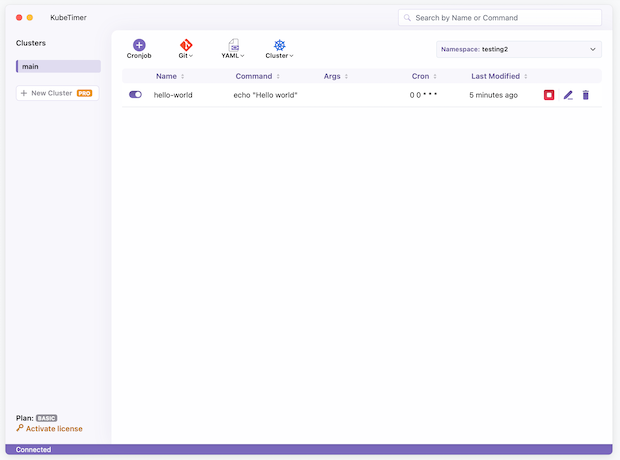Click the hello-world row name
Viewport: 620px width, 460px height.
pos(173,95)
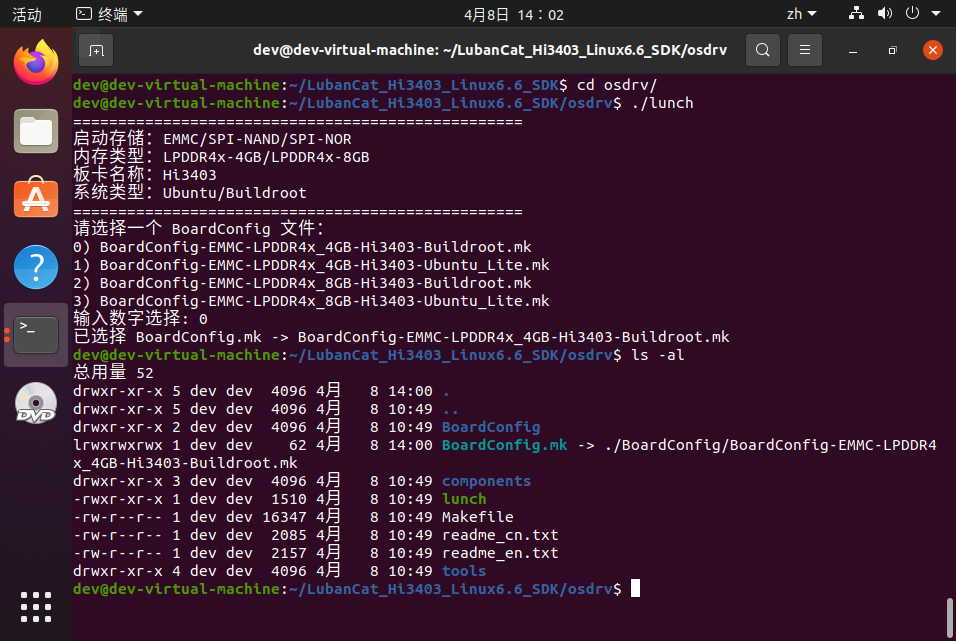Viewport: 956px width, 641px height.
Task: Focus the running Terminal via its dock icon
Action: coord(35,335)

= = =

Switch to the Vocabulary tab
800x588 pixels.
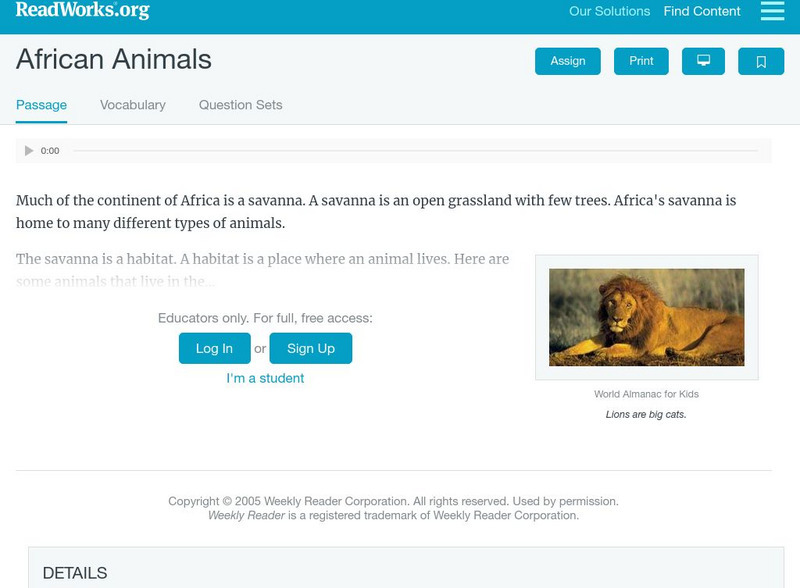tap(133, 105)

= = =

• _任务说明_
从含有“Click the hello-world row name”的那一行开始，到含有“Action: coord(35,335)”的那一行结束，把这些行原样写出来，首尾两行都要包括，答案里不要带图片。

• _书面回答_
Click the hello-world row name
Viewport: 620px width, 460px height.
pos(173,95)
Viewport: 956px width, 641px height.
Task: Focus the running Terminal via its dock icon
Action: coord(35,335)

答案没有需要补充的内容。